US Secretary of State Marco Rubio will be in Mexico this week to discuss a major binational security deal, Mexican officials said.
Rubio’s office said he will travel to Mexico and Ecuador on Sept. 2-4. The purpose is to “advance key U.S. priorities (including) swift and decisive actions to dismantle cartels, halt fentanyl trafficking, (and) end illegal immigration,” among others.
This is the fourth trip Rubio will make to Latin America. A brief statement from his office emphasizes the administration’s commitment to protect U.S. borders, neutralize narco-terrorist threats and foster a broader sharing of the burden in the hemisphere.

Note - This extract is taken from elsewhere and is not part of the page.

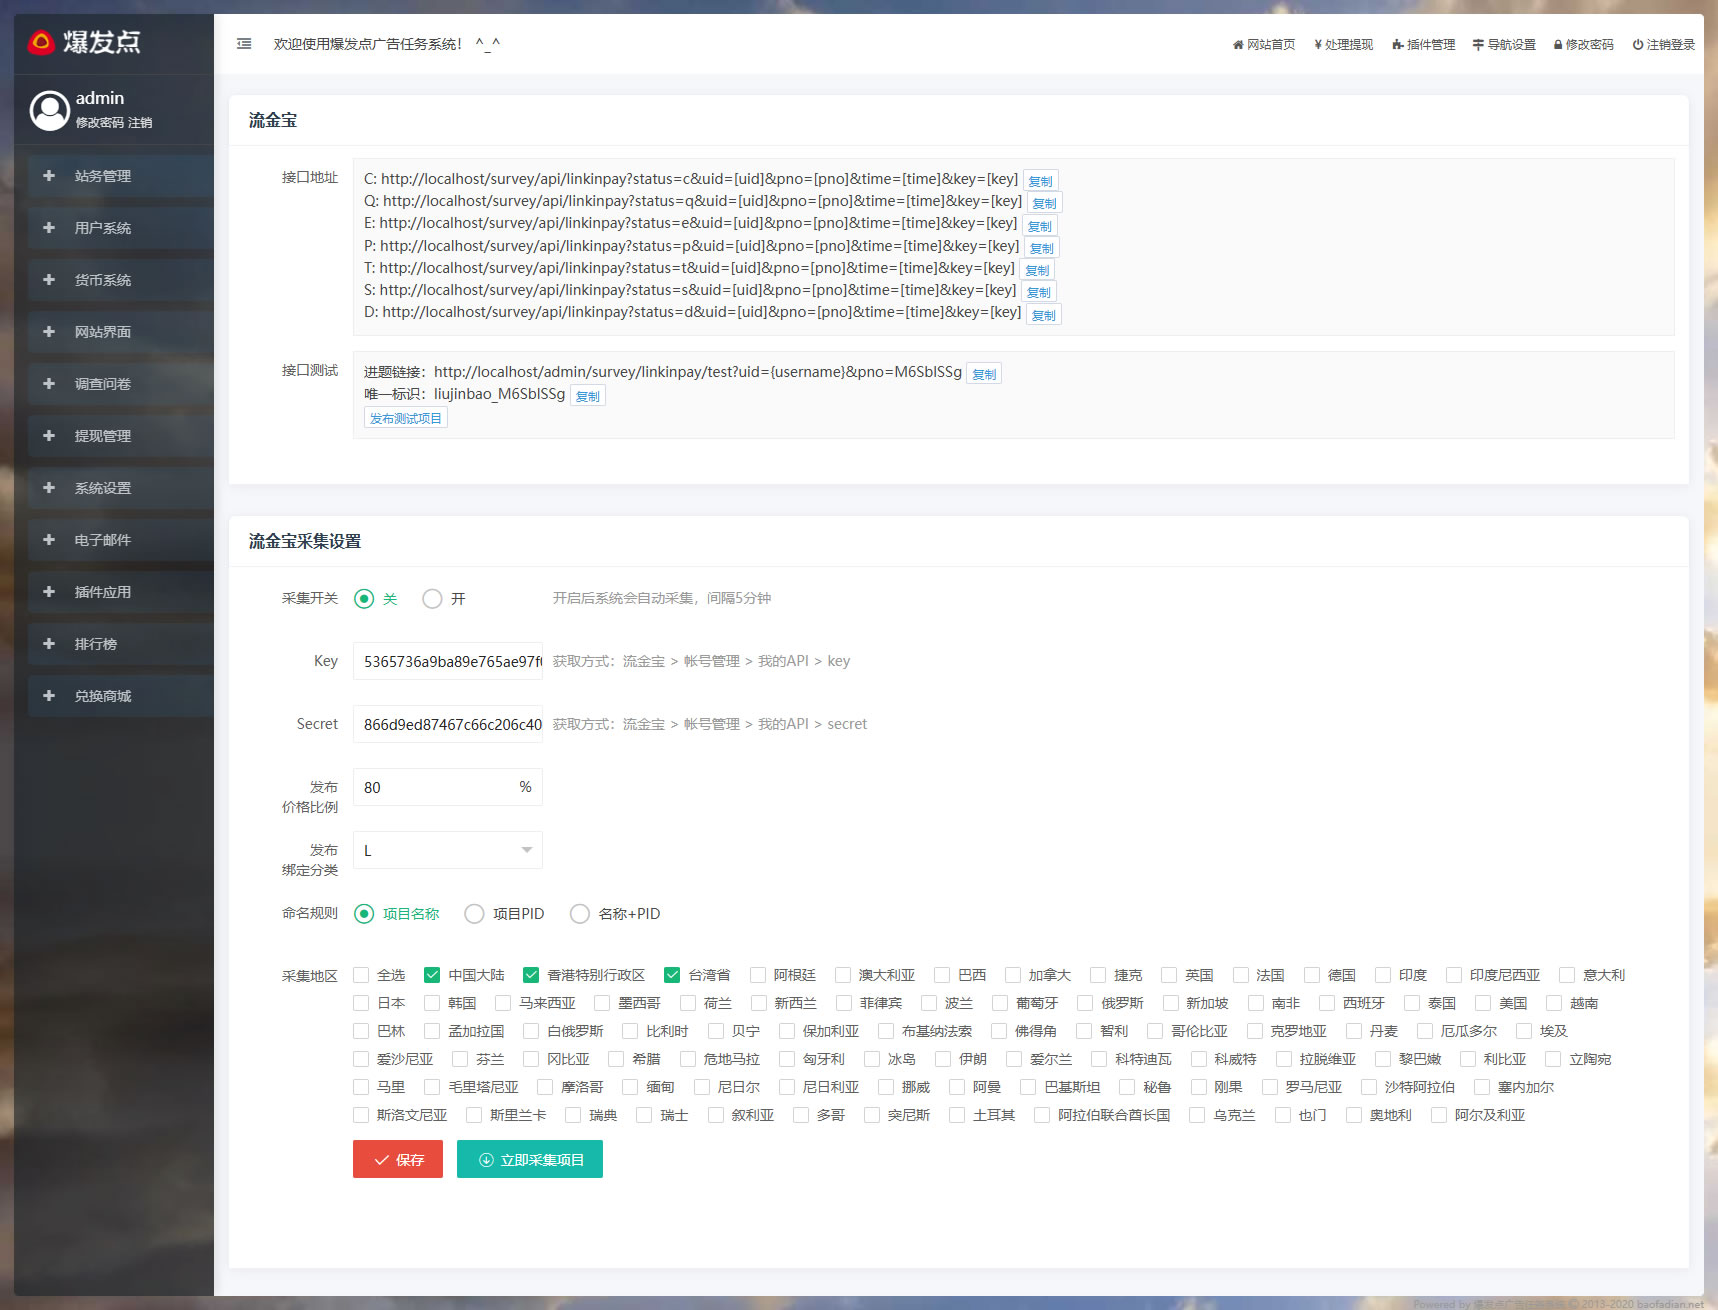The height and width of the screenshot is (1310, 1718).
Task: Expand 调查问卷 sidebar menu
Action: point(102,384)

The visit comes less than a month after The New York Times reported President Trump signed a secret directive to the Pentagon to use military force against drug cartels in Latin America.
On Friday, Mexican President Claudia Sheinbaum said the new binational security framework does not include U.S. boots on the ground in Mexico.
“They asked to include issues that for us were not acceptable, and we also wanted to add topics that were considered should not be in this document. The agreement we achieved is very good,” Sheinbaum said at a news conference Friday broadcast on social media.
She admitted Trump has insisted on offering U.S. troops to help Mexico put out of business the cartels that have flooded American communities with fentanyl and other illicit drugs for decades.
“They offered more intervention in our country, and we said no,” Sheinbaum said. “We will never sign something that from our perspective violates our sovereignty or our territory. Never. They might have the intent to do it, but we said no, not under that scheme.”
Details about the new Work Program on Security and Law Enforcement are pending.
Law enforcement experts such as retired U.S. Border Patrol Sector Chief Victor M. Manjarrez Jr. says Sheinbaum is walking a fine line between increasing cooperation with the Trump administration and not appearing to her countrymen as if she is doing America’s bidding.
She has already green-lighted the incursion of U.S. spy drones off the Pacific Coast near the bastions of the Sinaloa cartel and, more recently, in areas near Mexico City. A group of Green Berets arrived in the southern state of Chiapas last February to train Mexican marine infantry special operations groups.
Manjarrez emphasizes the posters pose as much of a public safety risk if not more to Mexican residents than they do to Americans who overdose with drugs like fentanyl and die.
Mexico experienced more than 30,000 violent homicides last year, most attributed to organized criminal activity.